The three men pore over the mimeographed sheet.
“It’s come to this—they’re mimeographing and spreading Bronson Cutting’s speeches,”
Sachs growls darkly.
“Something must be done.”
He steps to a massive filing cabinet and pulls out a card:
“Bronson Cutting, born June 23, 1886, in Oakdale… elected Senator in 1928, re-elected, term ended March 3, 1935…”
“And his life’s clock stopped on May 7, 1935, just before he could spew more venom,”
another of the men adds pointedly. A hush falls over the room—a room where that towering cabinet holds the names of over 10,000 American men and women deemed “potentially dangerous.”
An inquiry begins, but the crash defies explanation. Why were parachutes aboard for the pilot and mechanic? Why did other passengers abruptly cancel, leaving Senator Bronson Cutting to fly alone? And why—against all rules—was there no parachute for the passenger, allowing the crew to escape while the Senator soared onward, alone, into eternity? Naturally, the “Information and Service Association” claims no knowledge of the cause. No one even asks them. The investigation fizzles out. The press mentions the incident fleetingly and never revisits it.

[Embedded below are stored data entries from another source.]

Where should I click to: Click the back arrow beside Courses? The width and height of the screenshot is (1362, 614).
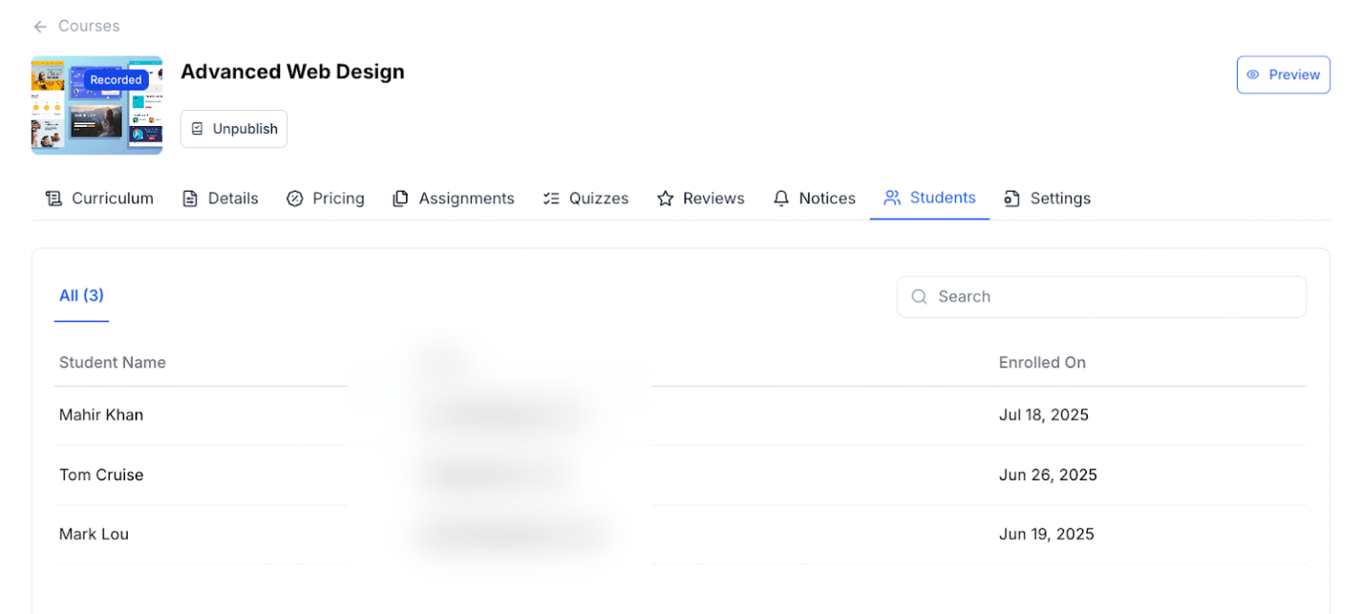39,26
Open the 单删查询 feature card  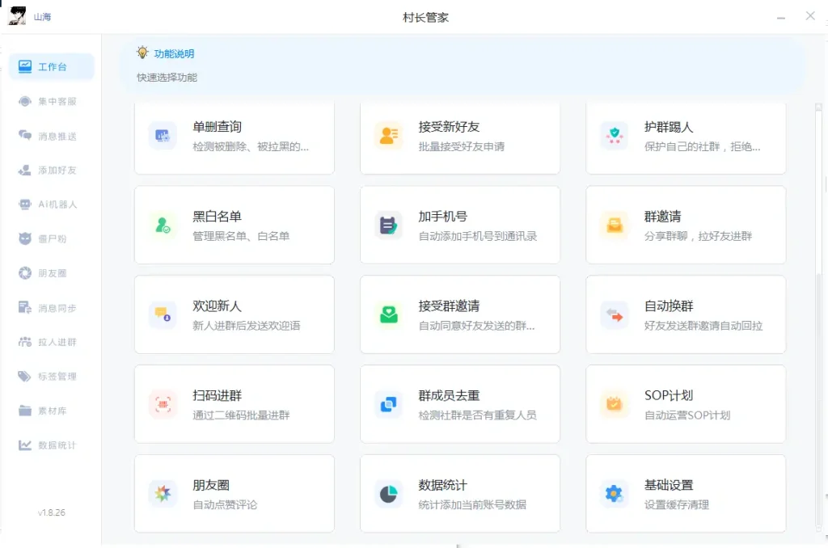234,136
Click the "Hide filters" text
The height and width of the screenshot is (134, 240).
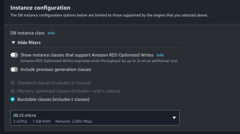coord(29,43)
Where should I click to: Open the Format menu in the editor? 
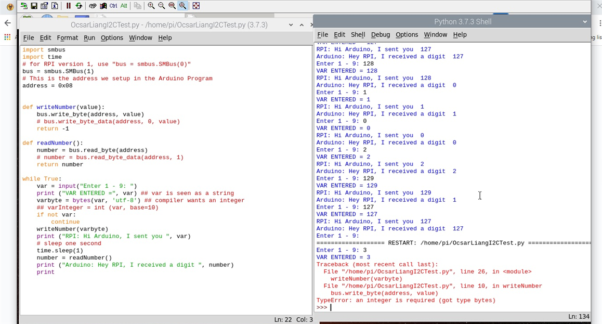click(x=67, y=38)
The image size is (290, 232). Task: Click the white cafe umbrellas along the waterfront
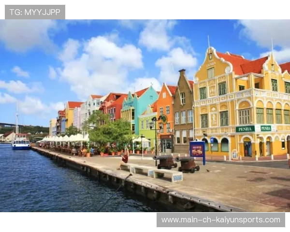coord(65,138)
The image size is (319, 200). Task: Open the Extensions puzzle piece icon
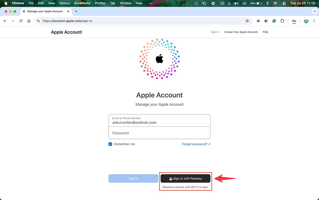[282, 21]
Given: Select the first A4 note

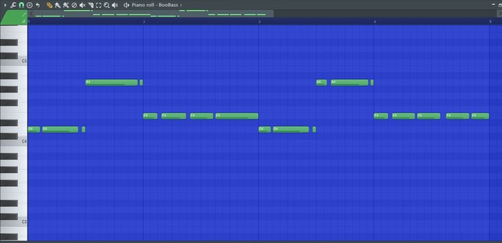Looking at the screenshot, I should (112, 82).
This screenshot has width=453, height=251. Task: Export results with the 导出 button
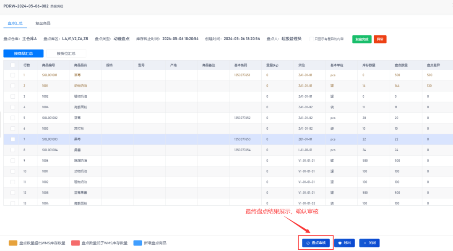[344, 243]
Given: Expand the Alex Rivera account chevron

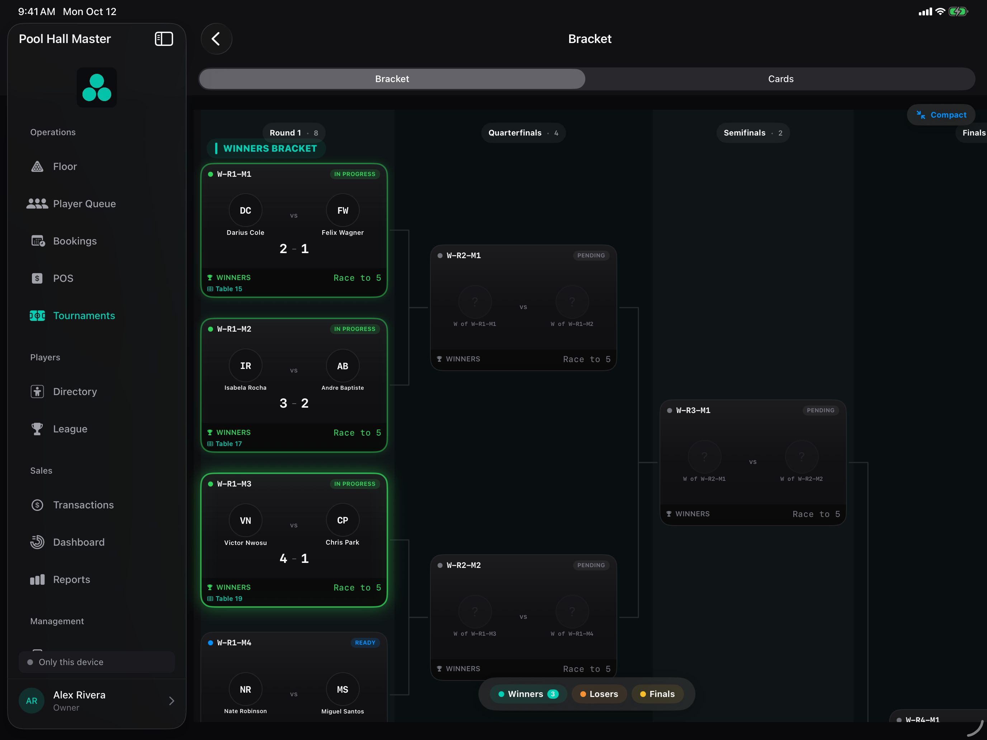Looking at the screenshot, I should tap(172, 701).
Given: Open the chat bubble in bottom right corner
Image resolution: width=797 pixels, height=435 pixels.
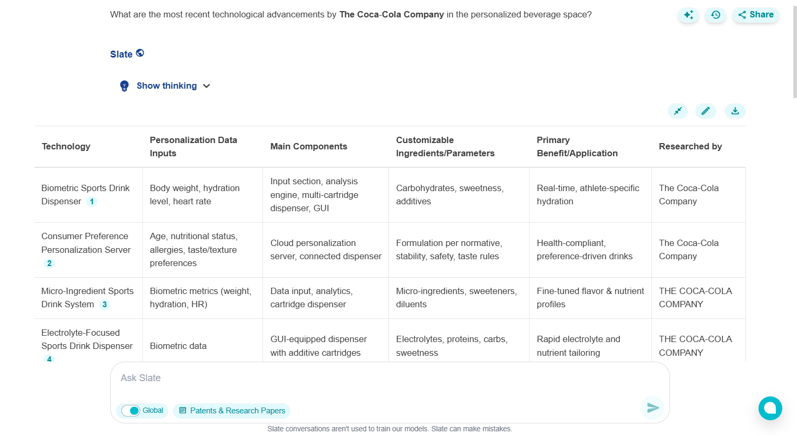Looking at the screenshot, I should 770,408.
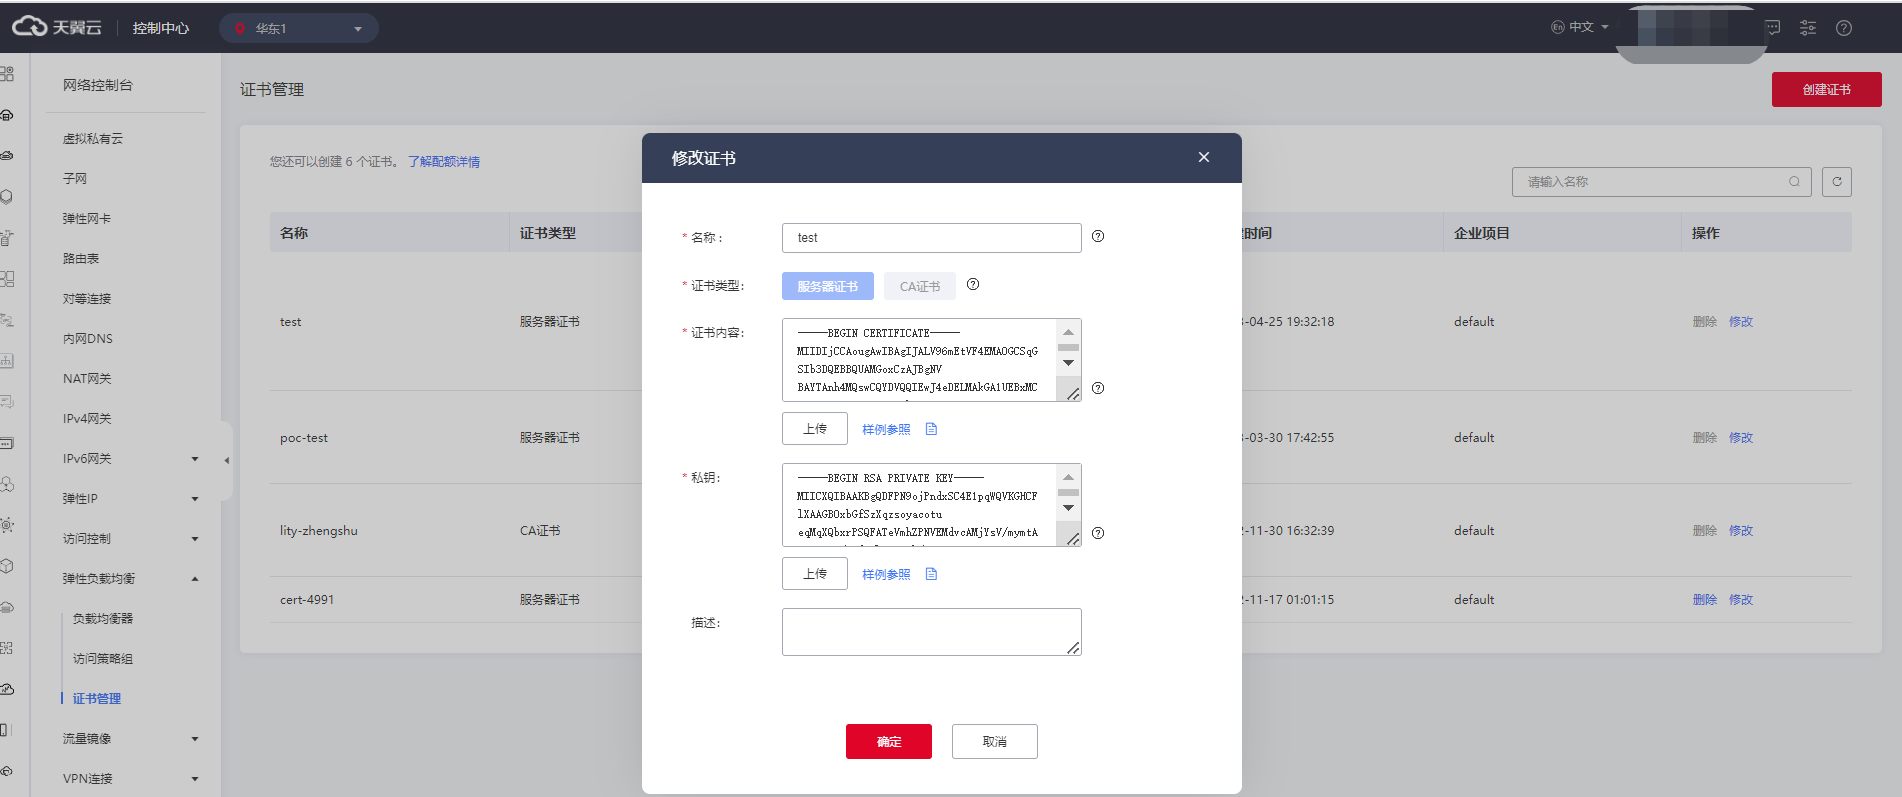Select 服务器证书 certificate type
This screenshot has width=1902, height=797.
(x=827, y=286)
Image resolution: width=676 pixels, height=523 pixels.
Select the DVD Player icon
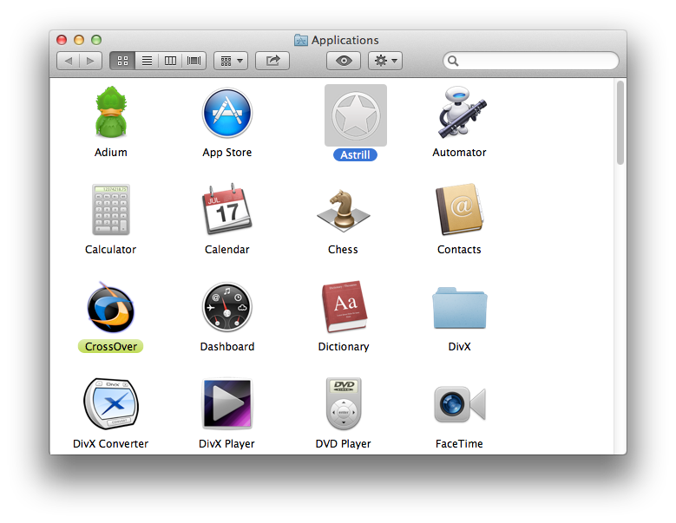[343, 404]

Young flight student Robert Rowland sprawls on his couch, reading a clipping from the Highland Post of Ulster County, New York, dated February 6, 1936. It reads:
“Bronson Cutting, a schoolmate of our ‘neighbor’ in Harvard, stepped onto the platform in Lamy, New Mexico, and cast his vote for Franklin Delano Roosevelt as presidential candidate. He later learned he’d aided a man to America’s highest office—a man steered by secret advisors, a sinister sect bent on destruction. Opposition was all that remained for him. Senator Bronson Cutting met a sudden death in a plane crash.”
The piece is signed
“Squire of Krum Elbow,”
said to be a Roosevelt in-law who mockingly dubs the President
“our neighbor.”
The young man broods. Something uncanny has crept into his country. It feels as though he’s aboard a plane guided by unseen hands toward an invisible course. Strange, how swiftly politicians can perish after being branded “hostile to progress” in the press. Another clipping, older, lies in his hands, passed along by a friend. Its headline blares:
“The Strange End of Kingfish Huey Long.”
Senator Huey Pierce Long, born August 30, 1893, Louisiana’s Senator since 1931, dubbed the “Kingfish”—a magnetic figure rises from obscurity, a spellbinding orator and master of the masses. At university, he earned a law license in nine months instead of four years. He ascended Louisiana’s political ladder with a rallying cry:
“Every man a king!”
This vision to preserve and grow a robust middle class sparked a reform movement that rippled beyond his state. Relentlessly, he drilled into the crowds that America’s vast wealth was unjustly divided. On March 17, 1935, his voice boomed over every U.S. radio station:
“One percent of the population holds 59% of the nation’s wealth… Sober statisticians estimate 75% of Americans own nothing—not even enough to clear their debts—while 4%, perhaps less, clutch 85 to 90% of the riches. Recall 1916, when a middle class, 33% of the people, held 35% of the wealth. That’s gone now, shoved down among the poor. The suffering masses below, the few financial lords above—that’s what remains.”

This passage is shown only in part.